Centre for First World War Studies
Description
In the English-speaking world the Great War maintains a tenacious grip on the public imagination, and also continues to draw historians to an event which has been interpreted variously as a symbol of modernity, the midwife to the twentieth century and an agent of social change. Although much 'common knowledge' about the war and its aftermath has included myth, simplification and generalisation, this has often been accepted uncritically by popular and academic writers alike.
While Britain may have suffered a surfeit of war books, many telling much the same story, there is far less written about the impact of the Great War in other combatant nations. Its history was long suppressed in both fascist Italy and the communist Soviet Union: only recently have historians of Russia begun to examine a conflict which killed, maimed and displaced so many millions. Even in France and Germany the experience of 1914-18 has often been overshadowed by the Second World War.

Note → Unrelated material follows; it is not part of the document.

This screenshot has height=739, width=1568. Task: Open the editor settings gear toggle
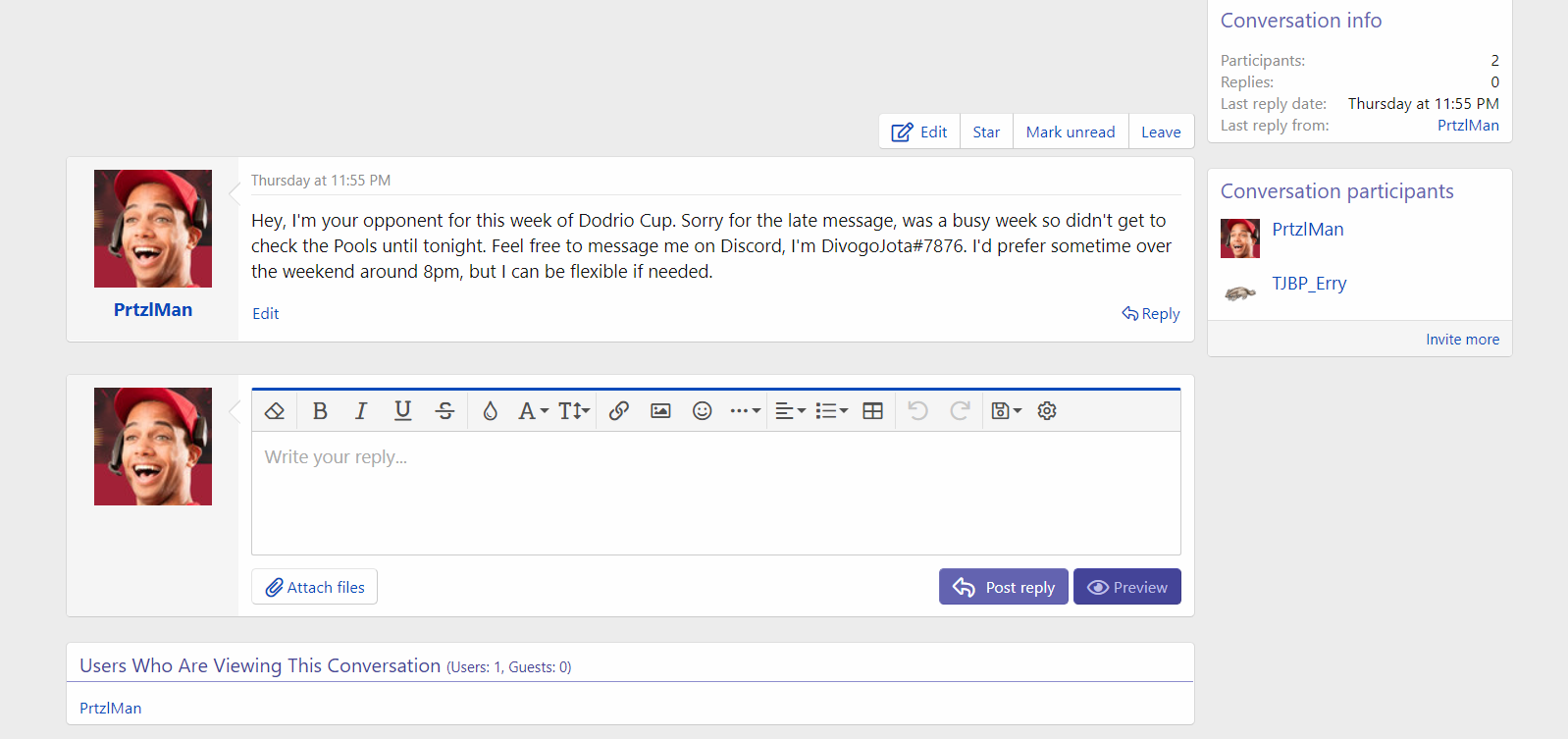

The war's social history is now ripe for reassessment and revision. The essays in this volume incorporate a European perspective, engage with the historiography of the war, and consider how the primary textural, oral and pictorial evidence has been used - or abused. Subjects include the politics of shellshock, the impact of war on women, the plight of refugees, food distribution in Berlin and portrait photography, all of which illuminate key debates in war history.
Gail Braybon (1952-2008) was an independent historian. She was the author of Women Workers in the First World War and also wrote, with Penny Summerfield, Out of the Cage: Women's Experiences in Two World Wars.